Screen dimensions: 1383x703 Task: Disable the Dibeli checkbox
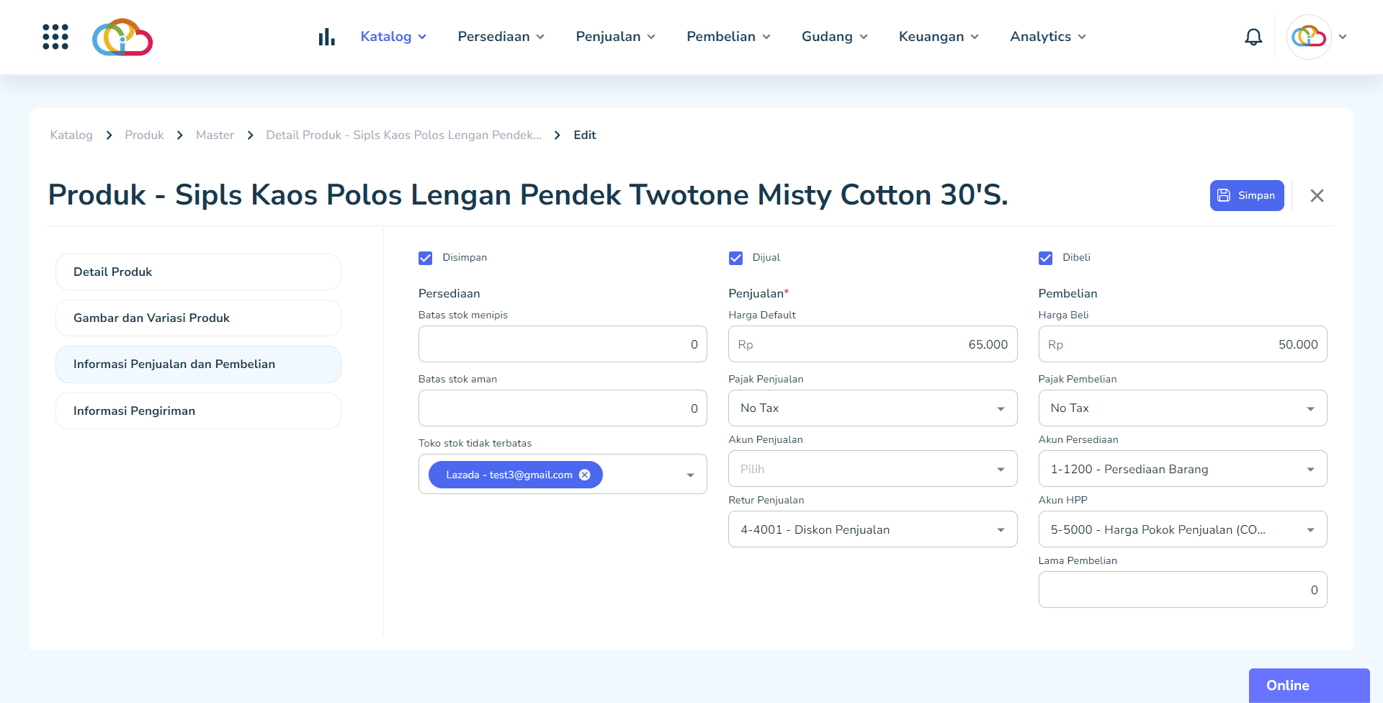1045,258
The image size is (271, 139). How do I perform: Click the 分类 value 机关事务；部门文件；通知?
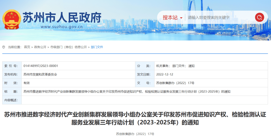[175, 66]
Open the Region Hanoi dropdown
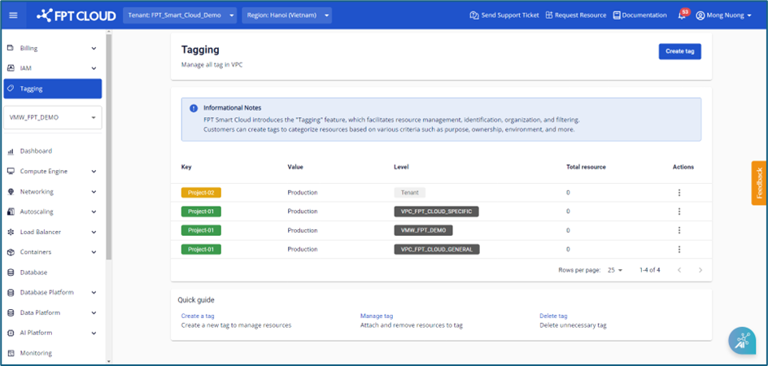768x366 pixels. [x=286, y=15]
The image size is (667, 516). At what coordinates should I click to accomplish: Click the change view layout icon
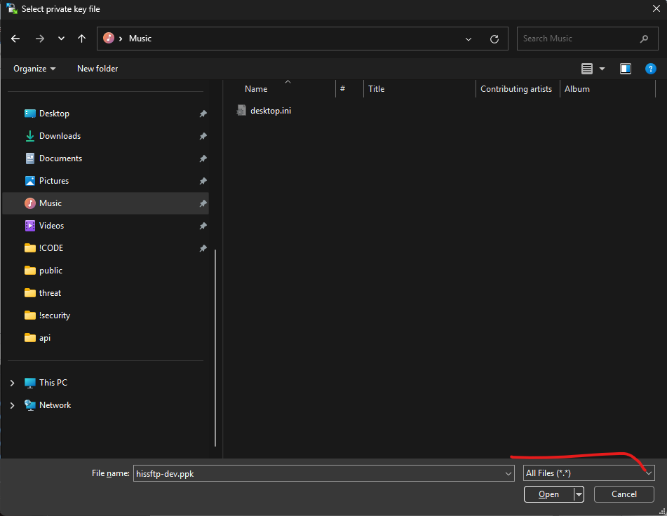coord(587,69)
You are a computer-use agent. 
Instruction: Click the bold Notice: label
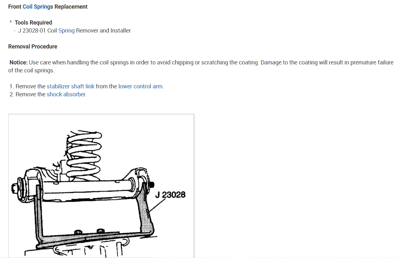pos(18,63)
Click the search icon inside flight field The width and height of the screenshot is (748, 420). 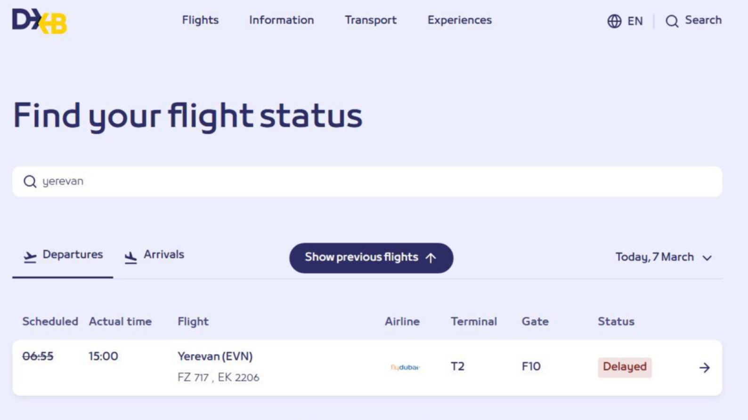pyautogui.click(x=30, y=181)
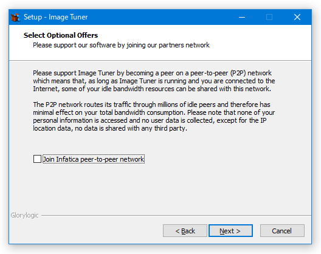
Task: Cancel the Image Tuner installation
Action: [x=282, y=231]
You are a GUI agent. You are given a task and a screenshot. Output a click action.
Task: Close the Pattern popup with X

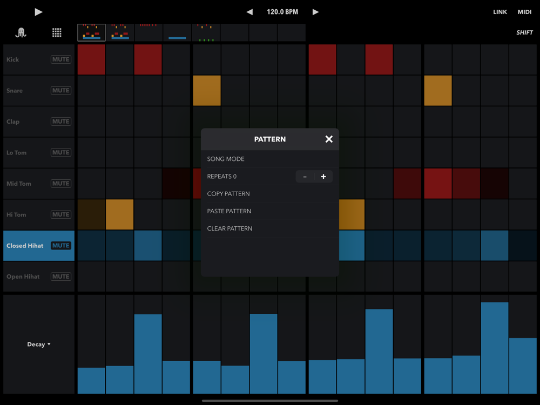click(x=329, y=139)
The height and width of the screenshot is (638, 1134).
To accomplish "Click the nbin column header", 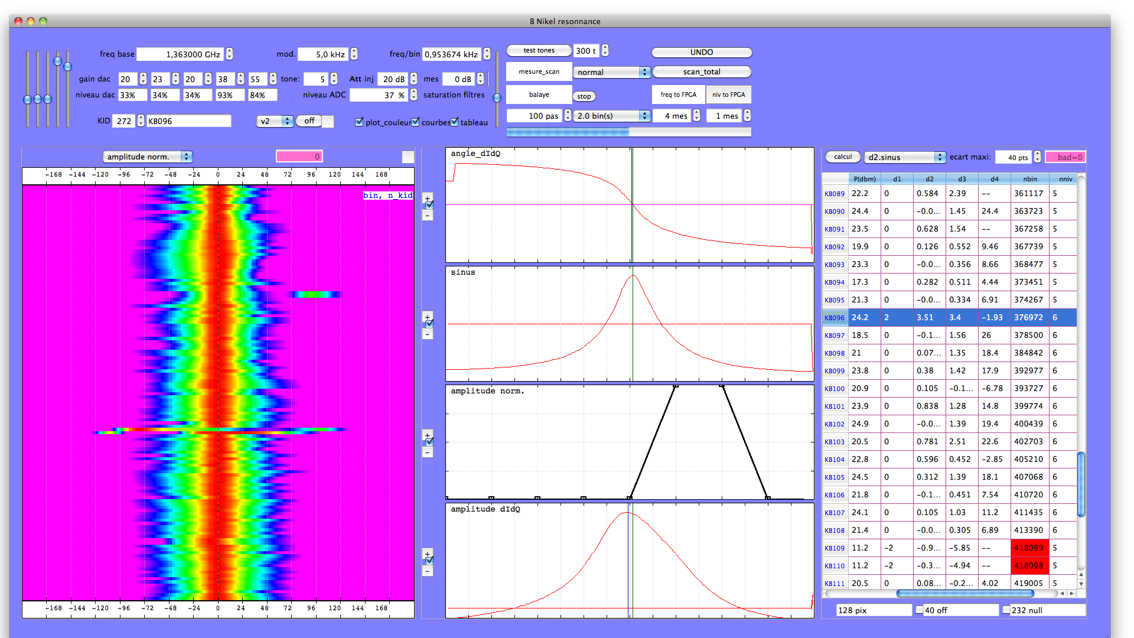I will [1029, 178].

--*--

Task brief
Recast the listing lines from the start of the listing through the line containing "coord(587,69)", inclusive, as a JSON list of strings with one string per line and no blank lines. Leave the pictures out of the answer.

Reply to the exercise
[
  "Screen dimensions: 1383x703 Task: Disable the Dibeli checkbox",
  "1045,258",
  "The image size is (271, 139). How do I perform: Click the 分类 value 机关事务；部门文件；通知?",
  "[175, 66]",
  "Open the Region Hanoi dropdown",
  "768x366 pixels. [x=286, y=15]",
  "The image size is (667, 516). At what coordinates should I click to accomplish: Click the change view layout icon",
  "coord(587,69)"
]